## What to work on
Go through the entries below and print, exactly, the lines starting at the one with "Instruction: Sort the" and ending at the one with "You are a computer-use agent. 1316x917", keeping both ends and no others.

## Data for review

■ ■ ■ ■

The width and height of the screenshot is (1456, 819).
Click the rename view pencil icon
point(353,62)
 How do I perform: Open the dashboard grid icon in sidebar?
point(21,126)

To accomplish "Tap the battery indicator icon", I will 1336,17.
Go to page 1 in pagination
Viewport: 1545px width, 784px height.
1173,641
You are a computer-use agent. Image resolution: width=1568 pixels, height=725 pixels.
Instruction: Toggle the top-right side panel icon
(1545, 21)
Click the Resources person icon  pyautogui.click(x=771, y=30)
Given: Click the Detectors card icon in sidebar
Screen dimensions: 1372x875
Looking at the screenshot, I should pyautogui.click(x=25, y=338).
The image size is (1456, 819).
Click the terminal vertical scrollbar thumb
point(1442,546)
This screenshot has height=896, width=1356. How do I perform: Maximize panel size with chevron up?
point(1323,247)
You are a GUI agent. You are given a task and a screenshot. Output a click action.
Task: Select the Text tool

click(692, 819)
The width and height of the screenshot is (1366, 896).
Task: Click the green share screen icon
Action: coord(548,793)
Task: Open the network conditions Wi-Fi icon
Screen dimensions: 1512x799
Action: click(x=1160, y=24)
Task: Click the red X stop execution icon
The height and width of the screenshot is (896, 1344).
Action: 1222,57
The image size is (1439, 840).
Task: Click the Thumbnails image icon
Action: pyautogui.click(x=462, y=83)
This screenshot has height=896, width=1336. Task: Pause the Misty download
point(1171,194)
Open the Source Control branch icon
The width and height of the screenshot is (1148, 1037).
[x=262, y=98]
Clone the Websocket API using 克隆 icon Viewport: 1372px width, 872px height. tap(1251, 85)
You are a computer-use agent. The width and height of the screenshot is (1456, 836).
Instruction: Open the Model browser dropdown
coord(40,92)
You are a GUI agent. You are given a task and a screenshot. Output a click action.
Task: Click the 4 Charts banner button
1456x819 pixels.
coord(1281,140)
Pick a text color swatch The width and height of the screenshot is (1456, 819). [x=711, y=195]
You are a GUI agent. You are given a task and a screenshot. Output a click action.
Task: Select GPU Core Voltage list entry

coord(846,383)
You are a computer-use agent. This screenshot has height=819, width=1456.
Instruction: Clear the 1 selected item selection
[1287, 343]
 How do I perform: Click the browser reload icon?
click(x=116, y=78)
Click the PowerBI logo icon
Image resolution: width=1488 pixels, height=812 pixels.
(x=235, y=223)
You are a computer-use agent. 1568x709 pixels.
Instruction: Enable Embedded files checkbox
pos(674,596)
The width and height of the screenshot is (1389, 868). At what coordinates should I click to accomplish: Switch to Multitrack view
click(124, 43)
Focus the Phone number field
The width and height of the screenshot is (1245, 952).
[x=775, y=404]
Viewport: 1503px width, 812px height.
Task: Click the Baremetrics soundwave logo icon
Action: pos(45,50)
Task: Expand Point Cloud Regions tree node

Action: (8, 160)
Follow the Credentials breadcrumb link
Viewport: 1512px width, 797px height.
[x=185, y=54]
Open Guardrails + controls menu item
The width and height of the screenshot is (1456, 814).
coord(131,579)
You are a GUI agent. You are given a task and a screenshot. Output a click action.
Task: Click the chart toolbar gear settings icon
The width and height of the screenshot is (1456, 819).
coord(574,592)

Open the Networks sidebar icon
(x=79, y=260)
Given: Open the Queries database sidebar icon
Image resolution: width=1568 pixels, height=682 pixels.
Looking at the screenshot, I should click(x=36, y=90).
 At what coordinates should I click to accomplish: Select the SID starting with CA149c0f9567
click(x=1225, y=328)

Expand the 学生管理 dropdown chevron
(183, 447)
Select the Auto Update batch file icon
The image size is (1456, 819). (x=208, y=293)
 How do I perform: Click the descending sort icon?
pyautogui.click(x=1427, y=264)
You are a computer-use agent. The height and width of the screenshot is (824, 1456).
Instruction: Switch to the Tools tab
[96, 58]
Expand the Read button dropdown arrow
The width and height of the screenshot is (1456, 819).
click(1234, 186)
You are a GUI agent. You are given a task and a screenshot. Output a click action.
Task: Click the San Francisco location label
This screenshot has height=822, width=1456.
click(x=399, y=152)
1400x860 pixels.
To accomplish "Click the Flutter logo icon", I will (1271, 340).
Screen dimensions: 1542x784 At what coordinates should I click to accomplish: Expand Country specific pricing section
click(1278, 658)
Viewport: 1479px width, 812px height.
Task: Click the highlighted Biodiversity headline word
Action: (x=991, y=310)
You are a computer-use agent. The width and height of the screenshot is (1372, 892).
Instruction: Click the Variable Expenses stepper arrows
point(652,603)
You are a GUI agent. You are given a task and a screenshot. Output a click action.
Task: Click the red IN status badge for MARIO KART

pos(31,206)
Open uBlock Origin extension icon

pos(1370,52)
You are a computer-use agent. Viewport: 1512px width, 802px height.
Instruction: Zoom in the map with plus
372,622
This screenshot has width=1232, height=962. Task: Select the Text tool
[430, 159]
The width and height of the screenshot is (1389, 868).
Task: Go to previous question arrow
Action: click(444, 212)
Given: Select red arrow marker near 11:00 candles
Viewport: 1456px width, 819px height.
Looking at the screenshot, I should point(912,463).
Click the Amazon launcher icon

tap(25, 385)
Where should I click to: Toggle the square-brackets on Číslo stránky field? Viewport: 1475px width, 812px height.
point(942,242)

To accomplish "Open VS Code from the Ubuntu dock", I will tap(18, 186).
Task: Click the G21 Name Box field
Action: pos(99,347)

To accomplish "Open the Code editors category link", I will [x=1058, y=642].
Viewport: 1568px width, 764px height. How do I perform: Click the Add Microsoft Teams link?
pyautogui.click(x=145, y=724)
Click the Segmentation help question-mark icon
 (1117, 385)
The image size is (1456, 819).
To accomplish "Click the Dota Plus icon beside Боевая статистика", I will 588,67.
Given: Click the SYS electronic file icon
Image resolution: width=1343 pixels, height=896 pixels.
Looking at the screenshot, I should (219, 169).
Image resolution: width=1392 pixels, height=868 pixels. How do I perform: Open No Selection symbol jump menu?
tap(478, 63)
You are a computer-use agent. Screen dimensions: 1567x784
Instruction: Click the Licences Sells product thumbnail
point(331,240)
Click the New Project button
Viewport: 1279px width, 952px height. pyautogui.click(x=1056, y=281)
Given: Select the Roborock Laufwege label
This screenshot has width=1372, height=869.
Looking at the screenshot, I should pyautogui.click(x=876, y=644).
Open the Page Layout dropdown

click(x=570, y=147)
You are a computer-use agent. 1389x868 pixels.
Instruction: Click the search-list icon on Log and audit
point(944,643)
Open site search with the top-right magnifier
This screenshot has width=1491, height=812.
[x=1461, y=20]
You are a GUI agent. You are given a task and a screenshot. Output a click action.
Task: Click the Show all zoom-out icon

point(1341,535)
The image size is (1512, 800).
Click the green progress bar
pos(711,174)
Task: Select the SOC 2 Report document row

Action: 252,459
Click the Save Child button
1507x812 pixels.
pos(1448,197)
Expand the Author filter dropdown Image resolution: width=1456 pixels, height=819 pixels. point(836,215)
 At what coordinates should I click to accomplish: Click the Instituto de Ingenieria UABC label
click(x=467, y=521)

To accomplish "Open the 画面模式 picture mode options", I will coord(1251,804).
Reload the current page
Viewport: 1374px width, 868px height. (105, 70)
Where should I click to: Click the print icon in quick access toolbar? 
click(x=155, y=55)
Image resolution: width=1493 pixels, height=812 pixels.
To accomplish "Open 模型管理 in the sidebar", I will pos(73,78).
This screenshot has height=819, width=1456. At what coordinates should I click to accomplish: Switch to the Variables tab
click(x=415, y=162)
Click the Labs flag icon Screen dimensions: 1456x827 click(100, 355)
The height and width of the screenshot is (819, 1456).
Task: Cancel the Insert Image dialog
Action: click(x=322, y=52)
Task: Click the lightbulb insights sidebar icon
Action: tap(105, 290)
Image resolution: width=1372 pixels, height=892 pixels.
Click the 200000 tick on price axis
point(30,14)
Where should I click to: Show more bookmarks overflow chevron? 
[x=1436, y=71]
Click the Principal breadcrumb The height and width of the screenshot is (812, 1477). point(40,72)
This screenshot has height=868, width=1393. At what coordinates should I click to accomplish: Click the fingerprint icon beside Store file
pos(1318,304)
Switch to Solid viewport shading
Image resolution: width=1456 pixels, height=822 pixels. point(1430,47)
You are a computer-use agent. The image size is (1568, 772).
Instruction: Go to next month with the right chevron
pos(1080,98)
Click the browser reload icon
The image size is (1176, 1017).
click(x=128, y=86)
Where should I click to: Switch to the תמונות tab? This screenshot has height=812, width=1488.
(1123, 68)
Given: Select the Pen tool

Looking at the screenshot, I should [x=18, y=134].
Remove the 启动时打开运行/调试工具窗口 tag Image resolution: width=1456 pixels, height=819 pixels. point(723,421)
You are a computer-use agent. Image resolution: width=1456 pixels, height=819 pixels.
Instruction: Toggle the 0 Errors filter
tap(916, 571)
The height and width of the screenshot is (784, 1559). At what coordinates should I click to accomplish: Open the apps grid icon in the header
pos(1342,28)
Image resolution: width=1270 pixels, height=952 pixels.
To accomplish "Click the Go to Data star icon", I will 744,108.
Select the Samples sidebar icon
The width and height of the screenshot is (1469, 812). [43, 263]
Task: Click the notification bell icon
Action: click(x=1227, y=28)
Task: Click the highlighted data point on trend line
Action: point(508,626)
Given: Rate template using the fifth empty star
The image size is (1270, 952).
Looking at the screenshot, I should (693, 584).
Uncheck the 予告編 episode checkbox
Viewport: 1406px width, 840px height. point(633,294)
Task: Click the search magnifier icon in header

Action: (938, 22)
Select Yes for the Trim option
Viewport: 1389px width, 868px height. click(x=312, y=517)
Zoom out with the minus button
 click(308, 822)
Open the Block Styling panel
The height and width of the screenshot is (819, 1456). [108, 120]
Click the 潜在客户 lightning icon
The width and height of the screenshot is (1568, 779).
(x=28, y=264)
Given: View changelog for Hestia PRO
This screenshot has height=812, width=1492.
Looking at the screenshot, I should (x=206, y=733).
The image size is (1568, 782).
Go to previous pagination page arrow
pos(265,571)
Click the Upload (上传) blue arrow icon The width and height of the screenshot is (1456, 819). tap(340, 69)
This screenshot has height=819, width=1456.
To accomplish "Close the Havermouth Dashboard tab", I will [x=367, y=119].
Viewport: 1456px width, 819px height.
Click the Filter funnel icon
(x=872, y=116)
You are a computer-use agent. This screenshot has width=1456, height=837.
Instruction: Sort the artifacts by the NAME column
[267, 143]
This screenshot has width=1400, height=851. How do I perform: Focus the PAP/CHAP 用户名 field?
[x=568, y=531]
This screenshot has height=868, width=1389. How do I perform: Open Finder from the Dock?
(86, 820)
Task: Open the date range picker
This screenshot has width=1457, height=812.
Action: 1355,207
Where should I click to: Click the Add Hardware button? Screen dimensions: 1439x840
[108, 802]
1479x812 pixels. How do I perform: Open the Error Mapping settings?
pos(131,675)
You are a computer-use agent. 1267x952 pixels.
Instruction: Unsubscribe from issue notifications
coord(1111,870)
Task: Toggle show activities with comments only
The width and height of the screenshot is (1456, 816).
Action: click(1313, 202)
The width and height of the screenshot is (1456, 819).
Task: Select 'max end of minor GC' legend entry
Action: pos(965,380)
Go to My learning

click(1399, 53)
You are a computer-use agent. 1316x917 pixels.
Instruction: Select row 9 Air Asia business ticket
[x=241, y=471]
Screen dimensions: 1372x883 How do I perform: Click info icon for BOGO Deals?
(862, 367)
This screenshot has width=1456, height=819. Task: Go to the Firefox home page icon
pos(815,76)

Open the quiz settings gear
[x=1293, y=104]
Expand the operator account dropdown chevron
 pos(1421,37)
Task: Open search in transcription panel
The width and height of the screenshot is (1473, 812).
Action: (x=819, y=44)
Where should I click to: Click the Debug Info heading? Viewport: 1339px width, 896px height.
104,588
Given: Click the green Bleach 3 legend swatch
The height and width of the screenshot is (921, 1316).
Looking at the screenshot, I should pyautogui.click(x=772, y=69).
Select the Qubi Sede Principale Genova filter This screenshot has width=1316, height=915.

■ ■ ■ ■

## Result
Instruction: Sort the artifacts by the NAME column
[267, 143]
This screenshot has width=1400, height=851. How do I perform: Focus the PAP/CHAP 用户名 field?
[x=568, y=531]
This screenshot has height=868, width=1389. How do I perform: Open Finder from the Dock?
(86, 820)
Task: Open the date range picker
This screenshot has width=1457, height=812.
Action: 1355,207
Where should I click to: Click the Add Hardware button? Screen dimensions: 1439x840
[108, 802]
1479x812 pixels. How do I perform: Open the Error Mapping settings?
pos(131,675)
You are a computer-use agent. 1267x952 pixels.
Instruction: Unsubscribe from issue notifications
coord(1111,870)
Task: Toggle show activities with comments only
The width and height of the screenshot is (1456, 816).
Action: click(1313, 202)
The width and height of the screenshot is (1456, 819).
Task: Select 'max end of minor GC' legend entry
Action: pos(965,380)
Go to My learning

click(1399, 53)
You are a computer-use agent. 1316x917 pixels.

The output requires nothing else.